Context: Red blood cell distribution width (RDW) has been used to predict mortality during infection and inflammatory diseases. It also been purported to be predictive of mortality following traumatic injury. Objective: To identify the role of RDW in predicting mortality in trauma patients. We also sought to identify the role of RDW in predicting the development of sepsis in trauma patients. Methods: A retrospective observational study was per-formed of the medical records for all adult trauma patients admitted to Loyola University Medical Center from 2007 to 2014. Patients admitted for fewer than four days were excluded.

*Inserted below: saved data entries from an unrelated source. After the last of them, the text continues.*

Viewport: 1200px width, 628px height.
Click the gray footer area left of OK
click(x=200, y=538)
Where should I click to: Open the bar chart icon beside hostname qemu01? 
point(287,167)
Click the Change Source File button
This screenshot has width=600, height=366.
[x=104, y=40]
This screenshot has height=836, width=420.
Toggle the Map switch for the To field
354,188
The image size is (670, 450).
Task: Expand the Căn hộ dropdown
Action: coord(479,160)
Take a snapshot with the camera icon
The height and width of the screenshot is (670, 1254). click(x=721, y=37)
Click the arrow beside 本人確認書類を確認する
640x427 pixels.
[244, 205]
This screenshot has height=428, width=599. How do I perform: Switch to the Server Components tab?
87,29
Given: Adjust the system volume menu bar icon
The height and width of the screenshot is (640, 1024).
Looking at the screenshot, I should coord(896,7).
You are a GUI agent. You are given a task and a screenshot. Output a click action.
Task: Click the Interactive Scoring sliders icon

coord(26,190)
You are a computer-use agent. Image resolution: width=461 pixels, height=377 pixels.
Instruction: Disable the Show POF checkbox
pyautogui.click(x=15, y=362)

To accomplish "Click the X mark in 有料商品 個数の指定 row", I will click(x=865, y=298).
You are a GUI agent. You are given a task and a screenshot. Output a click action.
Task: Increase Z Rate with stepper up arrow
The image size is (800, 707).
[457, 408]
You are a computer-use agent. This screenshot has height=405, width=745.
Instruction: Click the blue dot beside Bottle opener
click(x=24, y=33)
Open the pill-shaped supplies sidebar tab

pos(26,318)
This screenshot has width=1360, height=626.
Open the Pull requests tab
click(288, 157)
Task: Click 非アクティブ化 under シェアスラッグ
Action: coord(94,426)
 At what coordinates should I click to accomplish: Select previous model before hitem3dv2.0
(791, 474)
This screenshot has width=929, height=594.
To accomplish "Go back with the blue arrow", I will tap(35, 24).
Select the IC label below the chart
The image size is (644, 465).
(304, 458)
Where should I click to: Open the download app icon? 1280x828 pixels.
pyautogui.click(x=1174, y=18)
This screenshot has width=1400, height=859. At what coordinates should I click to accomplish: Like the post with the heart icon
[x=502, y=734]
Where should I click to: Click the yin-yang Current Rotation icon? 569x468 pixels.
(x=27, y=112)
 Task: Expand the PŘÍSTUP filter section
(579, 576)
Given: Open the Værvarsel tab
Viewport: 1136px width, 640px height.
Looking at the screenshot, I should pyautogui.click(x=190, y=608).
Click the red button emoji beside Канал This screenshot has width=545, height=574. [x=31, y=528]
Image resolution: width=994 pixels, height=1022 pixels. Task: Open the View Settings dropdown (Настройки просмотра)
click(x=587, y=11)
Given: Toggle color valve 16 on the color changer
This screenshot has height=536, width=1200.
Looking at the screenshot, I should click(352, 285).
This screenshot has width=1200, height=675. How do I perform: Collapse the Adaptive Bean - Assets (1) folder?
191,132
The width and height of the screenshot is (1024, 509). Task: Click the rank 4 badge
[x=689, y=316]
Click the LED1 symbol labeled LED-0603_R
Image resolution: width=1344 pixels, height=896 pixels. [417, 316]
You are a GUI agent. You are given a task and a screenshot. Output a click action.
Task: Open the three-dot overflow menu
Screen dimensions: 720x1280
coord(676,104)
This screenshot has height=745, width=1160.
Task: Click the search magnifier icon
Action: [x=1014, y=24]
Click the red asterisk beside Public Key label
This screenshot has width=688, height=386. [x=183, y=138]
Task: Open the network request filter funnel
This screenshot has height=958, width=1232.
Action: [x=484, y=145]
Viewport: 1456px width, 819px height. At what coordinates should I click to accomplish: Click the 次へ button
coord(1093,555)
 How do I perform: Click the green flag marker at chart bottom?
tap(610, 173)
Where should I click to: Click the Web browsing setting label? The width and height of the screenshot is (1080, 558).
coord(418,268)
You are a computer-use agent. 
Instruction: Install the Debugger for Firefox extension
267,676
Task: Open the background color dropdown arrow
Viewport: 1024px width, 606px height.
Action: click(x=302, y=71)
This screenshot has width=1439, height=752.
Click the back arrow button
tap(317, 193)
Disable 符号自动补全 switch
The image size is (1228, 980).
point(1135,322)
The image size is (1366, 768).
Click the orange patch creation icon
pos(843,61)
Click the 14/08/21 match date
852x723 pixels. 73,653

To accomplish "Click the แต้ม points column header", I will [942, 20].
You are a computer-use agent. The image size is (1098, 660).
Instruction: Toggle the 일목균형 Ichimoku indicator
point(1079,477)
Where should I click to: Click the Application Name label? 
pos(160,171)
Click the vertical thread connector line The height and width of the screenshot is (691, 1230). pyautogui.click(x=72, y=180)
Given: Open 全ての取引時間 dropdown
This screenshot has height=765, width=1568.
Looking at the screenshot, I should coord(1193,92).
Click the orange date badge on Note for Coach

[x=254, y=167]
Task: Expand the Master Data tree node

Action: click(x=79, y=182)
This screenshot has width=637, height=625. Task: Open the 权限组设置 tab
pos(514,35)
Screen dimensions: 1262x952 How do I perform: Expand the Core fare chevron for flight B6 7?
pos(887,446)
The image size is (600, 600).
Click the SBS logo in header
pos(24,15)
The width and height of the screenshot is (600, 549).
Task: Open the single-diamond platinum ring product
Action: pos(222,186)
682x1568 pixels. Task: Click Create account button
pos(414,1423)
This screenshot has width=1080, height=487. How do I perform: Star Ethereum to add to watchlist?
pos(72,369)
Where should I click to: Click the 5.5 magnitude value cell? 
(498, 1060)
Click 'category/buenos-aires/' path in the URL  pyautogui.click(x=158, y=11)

Admission, peak, and change from admission to peak (Δ) RDW were recorded to determine the relationship with in-hospital mortality. Patient age, development of sepsis during the hospitalization, admission to the intensive care unit (ICU), and discharge disposition were also examined. Results: A total of 9,845 patients were admitted to the trauma service between 2007 and 2014, and a total of 2,512 (25.5%) patients fit the inclusion criteria and had both admission and peak values available. One-hundred twenty (4.6%) died while in the hospital. RDW values for all patients were (mean [standard deviation, SD]): admission 14.09 (1.88), peak 15.09 (2.34), and Δ RDW 1.00 (1.44). Admission, peak, and Δ RDW were not significant predictors of mortality (all p>0.50; hazard ratio [HR], 1.01–1.03). However, trauma patients who eventually developed sepsis had significantly higher RDW values (admission RDW: 14.27 (2.02) sepsis vs. 13.98 (1.73) no sepsis, p<0.001; peak RDW: 15.95 (2.55) vs. 14.51 (1.97), p<0.001; Δ RDW: 1.68 (1.77) vs. 0.53 (0.91), p<0.001). Conclusion: Admission, peak, and Δ RDW were not associated with in-hospital mortality in adult trauma patients with a length of stay (LOS) ≥four days. However, the development of sepsis in trauma patients is closely linked to increased RDW values and in-hospital mortality.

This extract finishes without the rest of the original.